The technical press has been trying to alert the public to an unfortunate outcome of the breaking up of a ring of computer bad guys.
Let's go back to last fall. In November, the FBI arrested six Estonian hackers and accused them of making millions from an online advertising scam that involved fake, or rogue, DNS servers. A "domain name service" computer contains software that connects the website name that you enter into your browser as a URL with the number that pinpoints the exact location of the server you are trying to connect to. You could call it the post office for the Web.
What the bad guys did was use malware to point the browser of an infected computer to their own servers instead of the desired destination. Those "fake" destinations generated clicks on ads. Legitimate advertisers paid the bad guys as much as $14 million for all those wayward clicks.
So, after the bust, the logical thing for the FBI to do was to shut down the rogue servers.
But, wait. If they did that, the FBI reasoned, more than half a million infected machines would "point" to a DNS server that was not there.
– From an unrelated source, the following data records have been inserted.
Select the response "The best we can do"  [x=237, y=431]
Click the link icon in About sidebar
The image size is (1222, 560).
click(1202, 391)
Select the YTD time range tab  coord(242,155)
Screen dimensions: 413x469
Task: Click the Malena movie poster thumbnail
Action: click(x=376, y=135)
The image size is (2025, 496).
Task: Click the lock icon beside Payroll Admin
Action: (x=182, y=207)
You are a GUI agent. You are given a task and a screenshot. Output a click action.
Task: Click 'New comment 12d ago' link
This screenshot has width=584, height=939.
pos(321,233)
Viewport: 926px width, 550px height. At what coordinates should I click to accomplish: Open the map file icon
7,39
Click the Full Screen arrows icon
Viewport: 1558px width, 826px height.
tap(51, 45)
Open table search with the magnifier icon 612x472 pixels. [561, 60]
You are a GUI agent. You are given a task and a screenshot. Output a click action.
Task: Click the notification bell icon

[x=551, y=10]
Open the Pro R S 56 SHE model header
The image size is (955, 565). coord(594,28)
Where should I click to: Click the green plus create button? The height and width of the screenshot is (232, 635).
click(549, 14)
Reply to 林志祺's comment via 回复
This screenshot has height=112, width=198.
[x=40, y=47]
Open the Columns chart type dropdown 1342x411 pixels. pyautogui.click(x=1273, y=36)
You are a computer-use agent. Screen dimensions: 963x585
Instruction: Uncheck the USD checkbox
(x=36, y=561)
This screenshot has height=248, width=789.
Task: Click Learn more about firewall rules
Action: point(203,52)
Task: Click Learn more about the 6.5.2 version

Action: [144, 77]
In effect, those machines would be "disconnected" from the Internet.
And the FBI knew that those half-million infected machines in the U.S. included federal agencies, such as NASA.
The FBI opted to leave the servers running, ad-neutralized, to avoid disrupting Internet functionality. To give users time to deal with the disruption, the FBI secured a court order on March 12 that authorized the Internet Systems Consortium -- a nonprofit that supports the Internet's infrastructure -- to roll out and maintain temporary, "clean" DNS servers.
But the FBI doesn't want to be in the DNS server business, so on July 9, the "clean" servers will be shut down. At that point, anyone still infected with the DNS malware will seem to have lost Internet service.
Computers running Linux, iOS on iPhones and iPads or Android are not affected. That pretty much leaves PCs and Macs.
The DNS Changer Working Group, which has been maintaining the servers since their seizure, has created a website, dcwg.org, that allows you to check to see if your computer is infected. By clicking a link, you will either see a message with green (you are not infected) or red (you are).
The site also has a list of free tools to remove the malware.
Some security experts say the only way to really clean your computer is to format the hard drive and reinstall everything. While that certainly will work, it is a complicated and time-consuming process.
Barry Greene, the former director of Internet Systems Consortium, says the removal tools at dcwg.org should do the job.
So check your machine for infection and clean it up if you find any. Otherwise you might wake up July 10 and wonder where your Internet went.